Support Recreation and Leisure Studies

Together we can build a healthy future

Committed to improving the quality of life for individuals and communities through innovative education and research activities, the Faculty of Health is a leader in the development of strategies that prevent disease and injury, protect and promote healthy living, optimize physical ability, and improve well-being across the life course.

Learning and research occur in settings ranging from classrooms, laboratories, and specialized research centres to partner organizations in the local and national community.

The Faculty is unique in Canada because it engages in population-based disease prevention research and plays a leadership role in national research networks that study population-based interventions to reduce diseases such as heart disease and cancer.

The Faculty of Health is very successful in translating research into practical programs that support health and wellness. These programs have had a profound effect on the lives of many people, including obese children, persons with dementia and their partners in care, the aging population, cardiac patients, and those battling cancer.

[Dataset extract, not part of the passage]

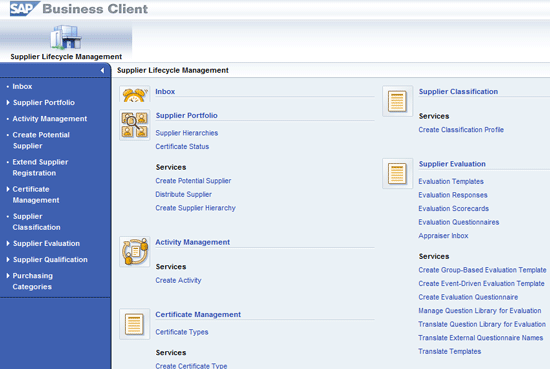The height and width of the screenshot is (369, 550).
Task: Collapse the navigation panel with the arrow
Action: point(102,71)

Please consider supporting one of the following priority projects:

RLS Founders Entrance Scholarship

Introducing a recreation and leisure program at a university level was a lengthy and complex process in 1968. Addressing the need to provide leadership to leisure studies in society and developing a program that combined knowledge of people, environment, and management and that prepared graduates for careers in a variety of public and private agencies required the strong commitment and dedication of passionate individuals who had a vision to make that dream a reality.

Jack Pearse, well known for his founding of Camp Tawingo, approached the Ministry of Education in 1968 and received approval to develop this innovative new degree program at the University of Waterloo. Pearse, along with Chuck Griffith and David Ng, played a transformational role in those early years, creating the internationally renowned Department of Recreation and Leisure Studies that has evolved to become one of the oldest, largest, and most prestigious programs of its kind in Canada.

A special entrance award – the RLS Founders Entrance Scholarship – has been created in their honour and will help attract students to the department who have demonstrated strong academic performance and who have contributed to their community through recreation involvement and leadership.

Graduate scholarships

UW's spirit of innovation continues to cultivate knowledge and ideas that have an impact on local, national, and international communities. Our graduate students contribute significantly to research that encompasses many areas — from public health to recreation management.

The Faculty of Health will use these donations to leverage provincial matching programs.

Canadian Index of Wellbeing

The Canadian Index of Wellbeing (CIW) is an independent, non-partisan network located in the Faculty of Health at the University of Waterloo. The CIW is a robust information tool that provides a new way of measuring wellbeing that goes beyond narrow economic measures.

The Canadian Index of Wellbeing provides unique insights into the quality of life of Canadians – overall, and in specific areas that matter: our standard of living, our health, the quality of our environment, our education and skill levels, the way we use our time, the vitality of our communities, our participation in the democratic process, and the state of our leisure and culture. In short, the CIW is the only national index that will measure wellbeing in Canada across a wide spectrum of domains.

The CIW Network aspires to enable all Canadians to share in the highest wellbeing status by identifying, developing and publicizing statistical measures that offer clear, valid and regular reporting on progress toward wellbeing goals and outcomes Canadians seek as a nation.